Source data

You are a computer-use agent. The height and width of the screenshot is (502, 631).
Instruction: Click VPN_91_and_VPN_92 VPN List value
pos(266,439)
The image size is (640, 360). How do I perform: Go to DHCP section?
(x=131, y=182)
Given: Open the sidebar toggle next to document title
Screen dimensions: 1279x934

==

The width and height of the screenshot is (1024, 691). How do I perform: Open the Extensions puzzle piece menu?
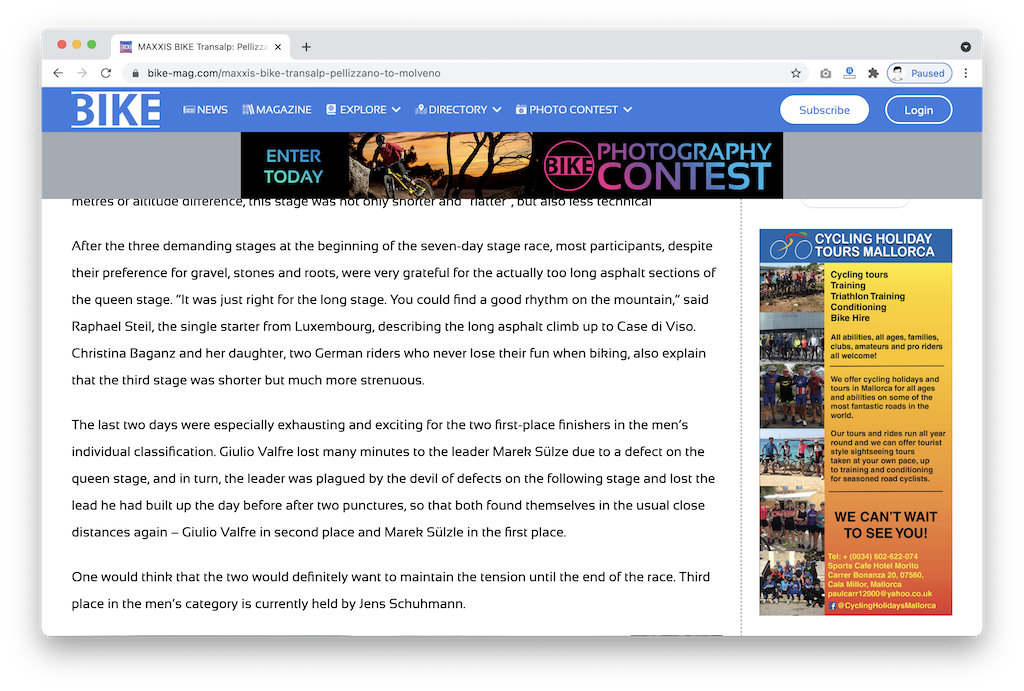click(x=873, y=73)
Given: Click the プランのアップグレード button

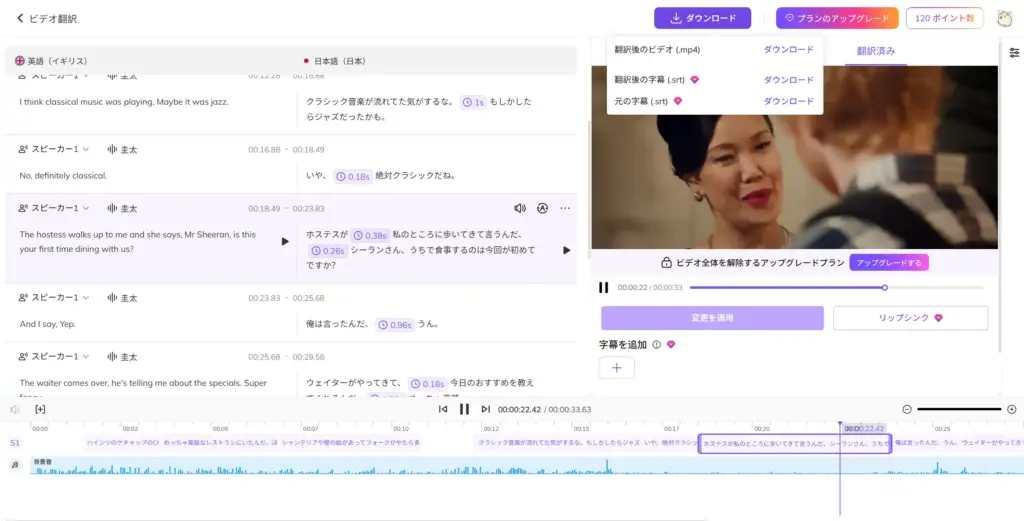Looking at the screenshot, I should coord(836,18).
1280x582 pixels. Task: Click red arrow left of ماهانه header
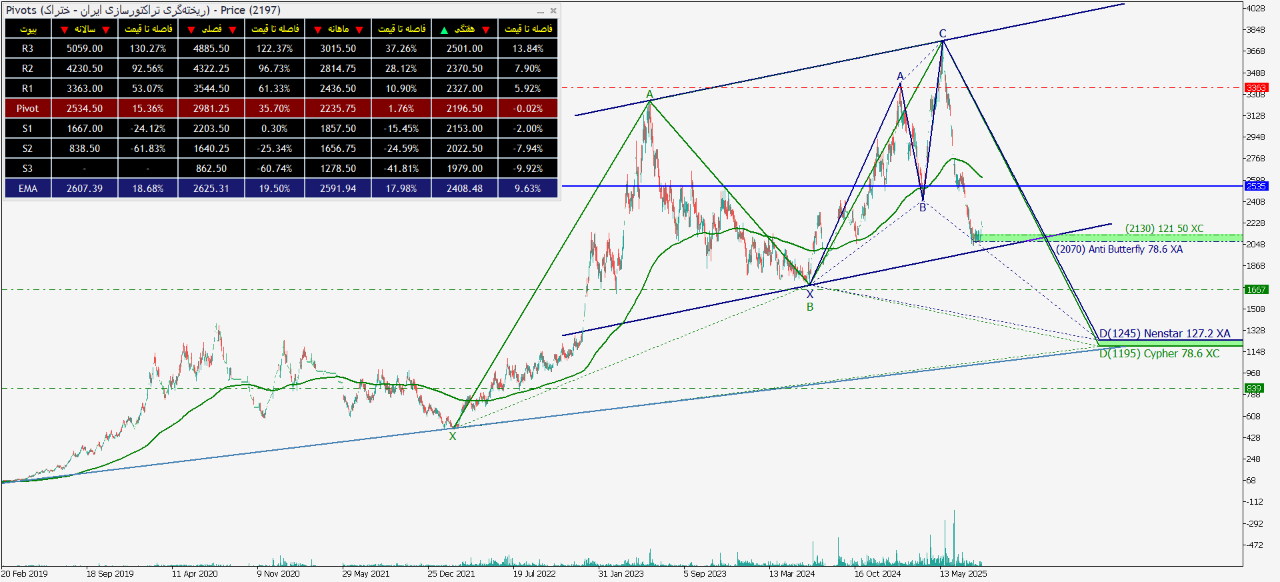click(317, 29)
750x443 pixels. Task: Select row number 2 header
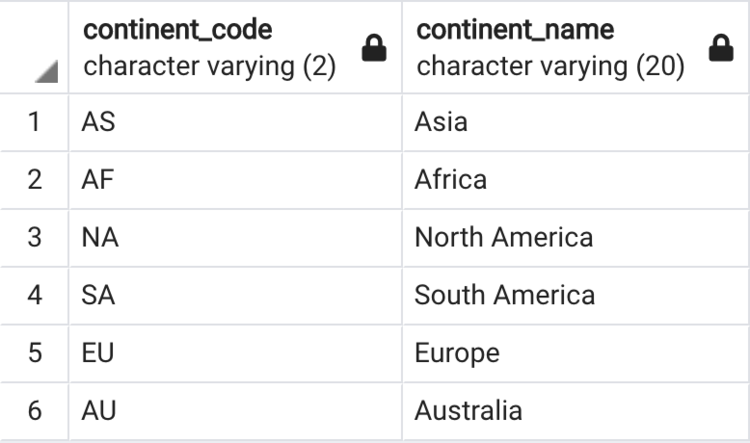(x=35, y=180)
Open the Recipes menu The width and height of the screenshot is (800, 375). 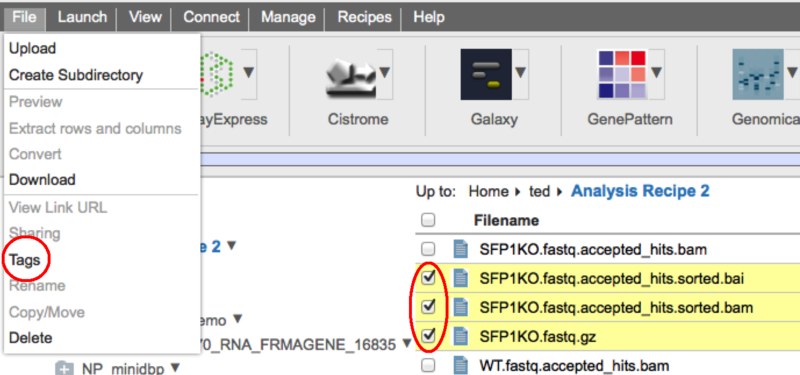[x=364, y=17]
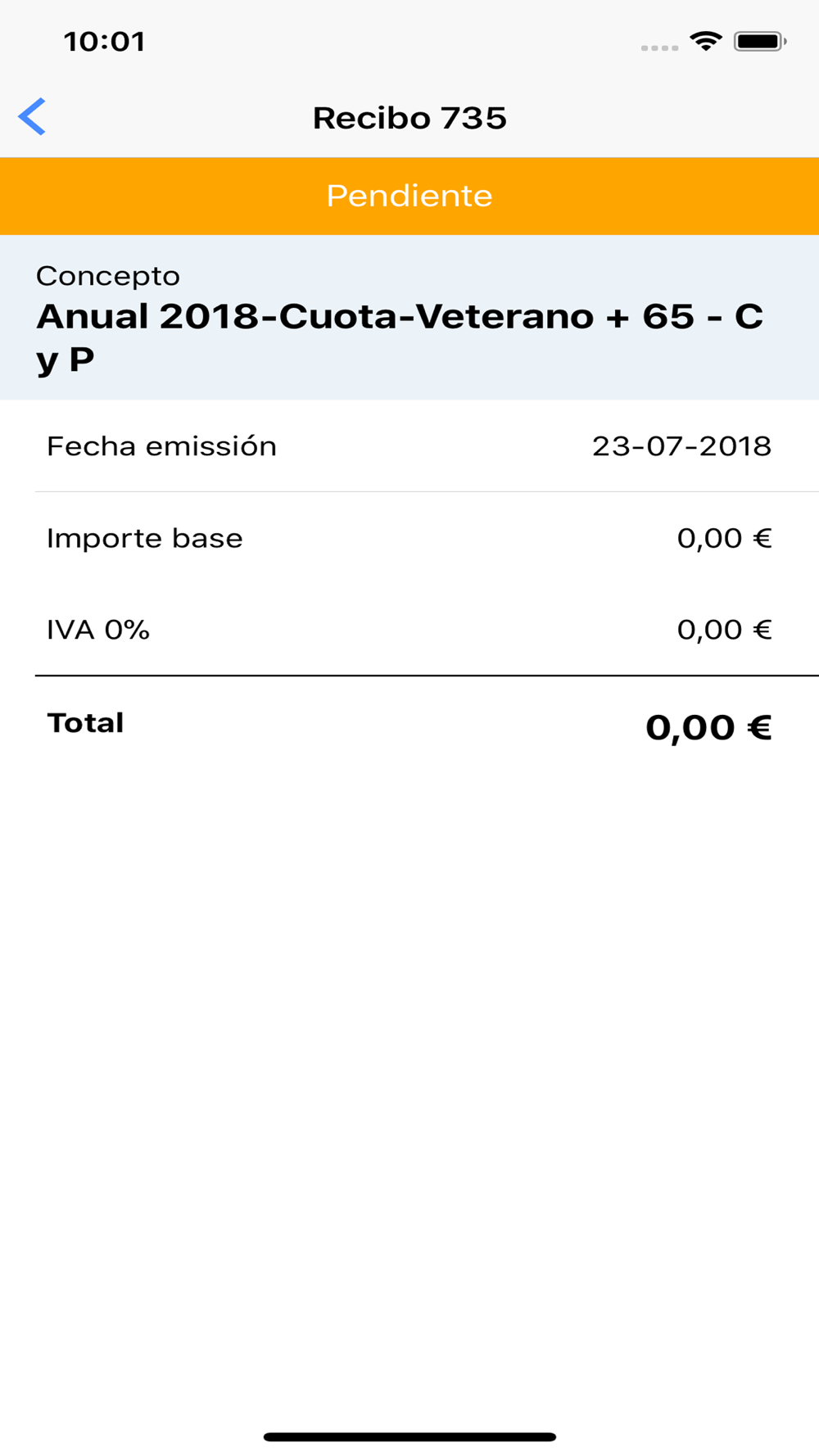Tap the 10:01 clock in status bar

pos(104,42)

==

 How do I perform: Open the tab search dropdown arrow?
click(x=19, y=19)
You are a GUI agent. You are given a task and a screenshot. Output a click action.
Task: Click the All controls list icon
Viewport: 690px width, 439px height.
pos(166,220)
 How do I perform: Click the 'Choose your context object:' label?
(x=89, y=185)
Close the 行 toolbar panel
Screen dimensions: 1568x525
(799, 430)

Task to carry out
Within the material above, extract exactly the lines that start at the line containing "You are a computer-use" and stop after the line containing "Screen dimensions: 1279x934", and only those.

Exercise result
You are a computer-use agent. The height and width of the screenshot is (502, 631).
Instruction: Click VPN_91_and_VPN_92 VPN List value
pos(266,439)
The image size is (640, 360). How do I perform: Go to DHCP section?
(x=131, y=182)
Given: Open the sidebar toggle next to document title
Screen dimensions: 1279x934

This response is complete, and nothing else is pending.